**DESCRIPTION OF THE TASK:** Without pictures, repeat exactly the lines from the one containing "How do I perform: Click" through the end of the entries.

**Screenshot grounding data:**
☆ ☆ ☆
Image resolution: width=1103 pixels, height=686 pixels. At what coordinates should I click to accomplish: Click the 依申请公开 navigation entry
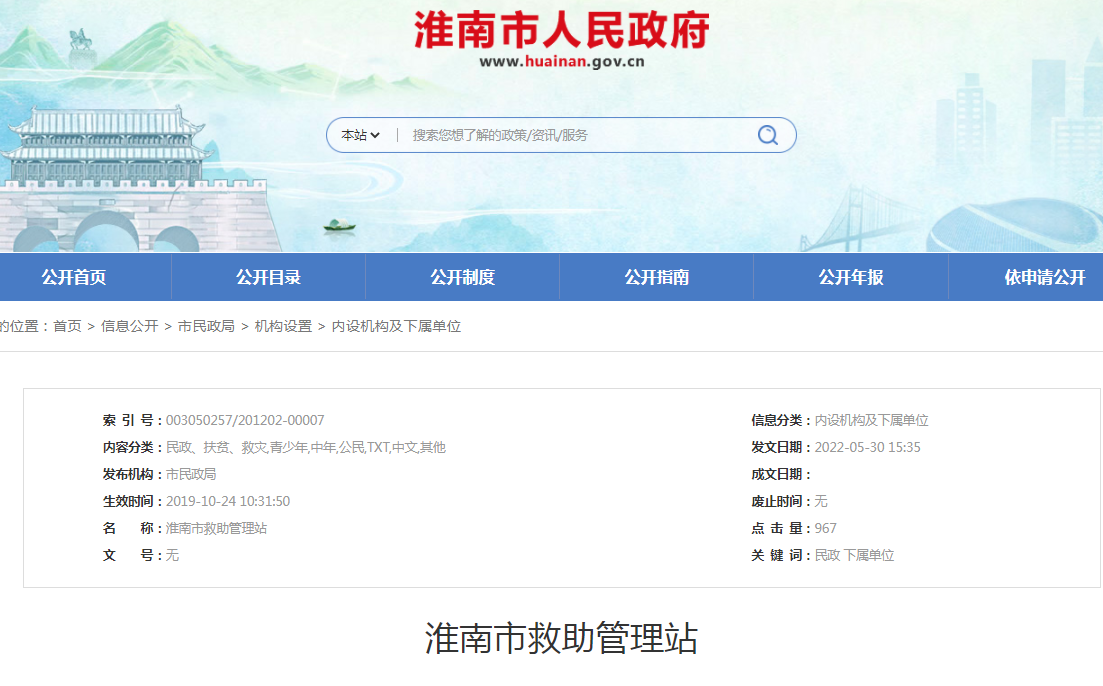pyautogui.click(x=1045, y=277)
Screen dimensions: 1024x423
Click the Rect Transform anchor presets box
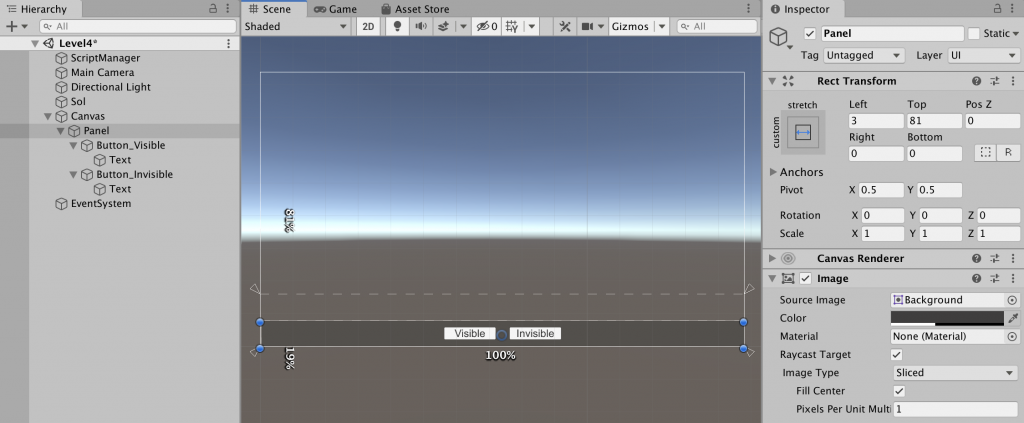[x=802, y=132]
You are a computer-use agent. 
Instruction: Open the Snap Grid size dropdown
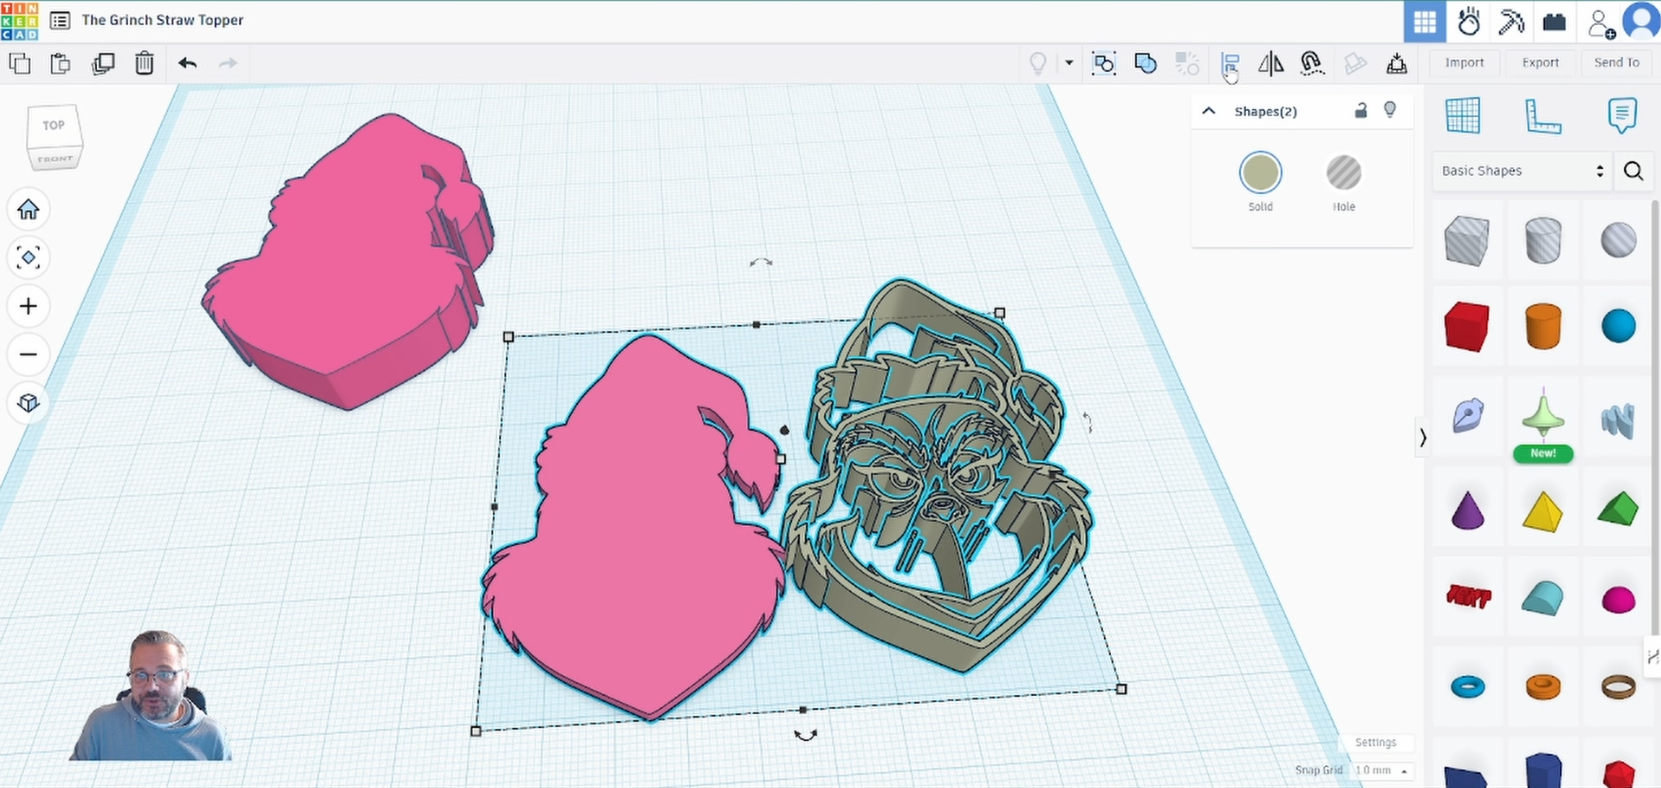pos(1382,770)
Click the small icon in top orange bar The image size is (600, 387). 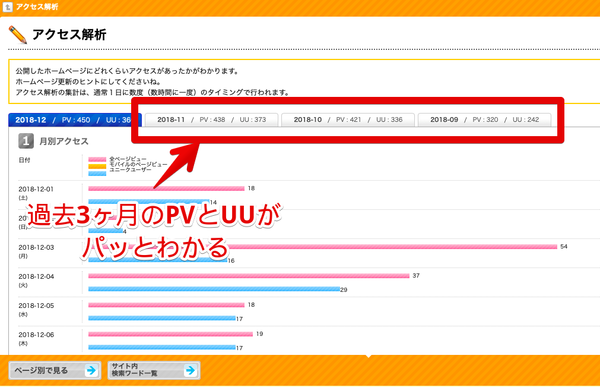[8, 7]
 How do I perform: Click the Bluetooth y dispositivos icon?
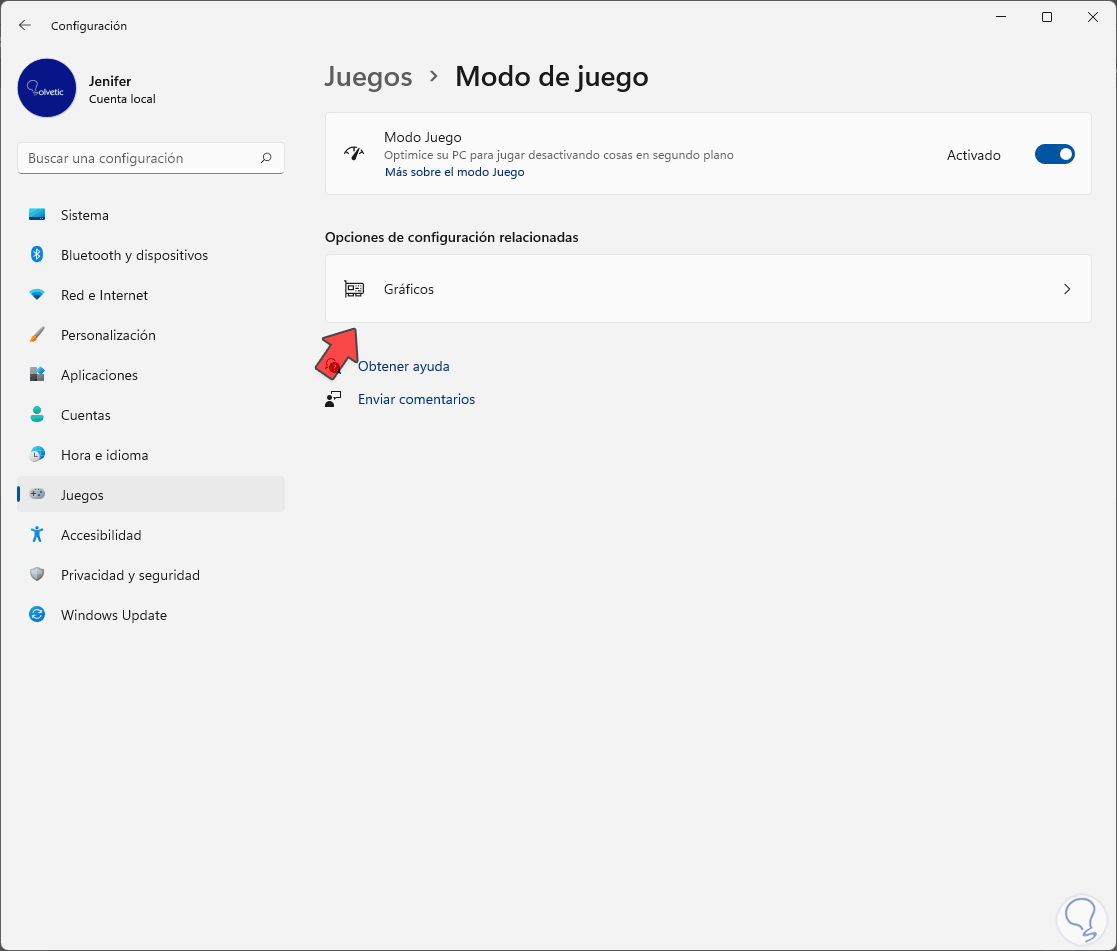click(37, 255)
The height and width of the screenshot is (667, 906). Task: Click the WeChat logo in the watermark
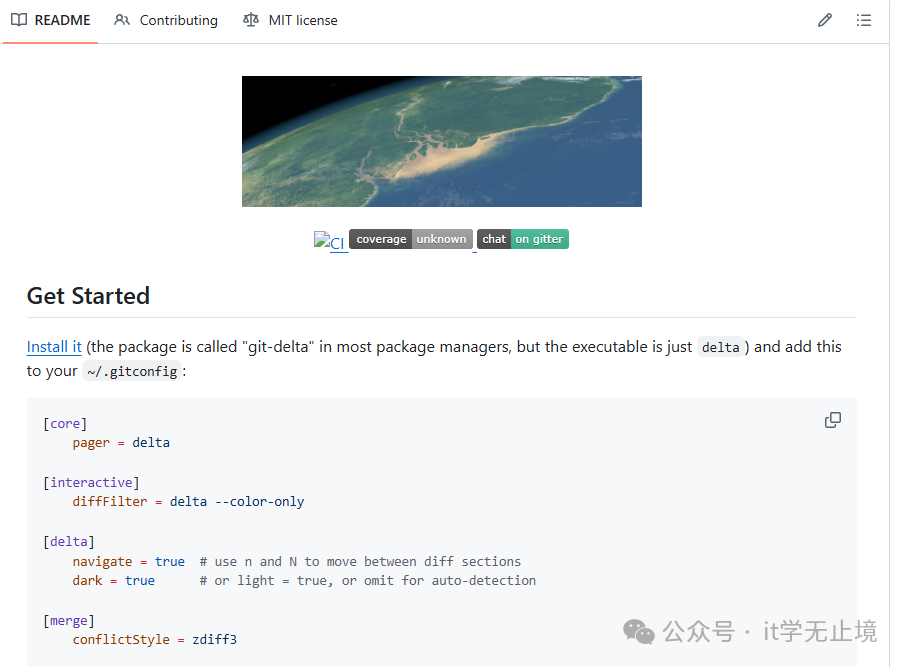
☆ ☆ ☆
**SOLUTION TO THIS EXERCISE:**
 How do I perform: Click the Bluetooth y dispositivos icon?
click(37, 255)
The height and width of the screenshot is (667, 906). Task: Click the WeChat logo in the watermark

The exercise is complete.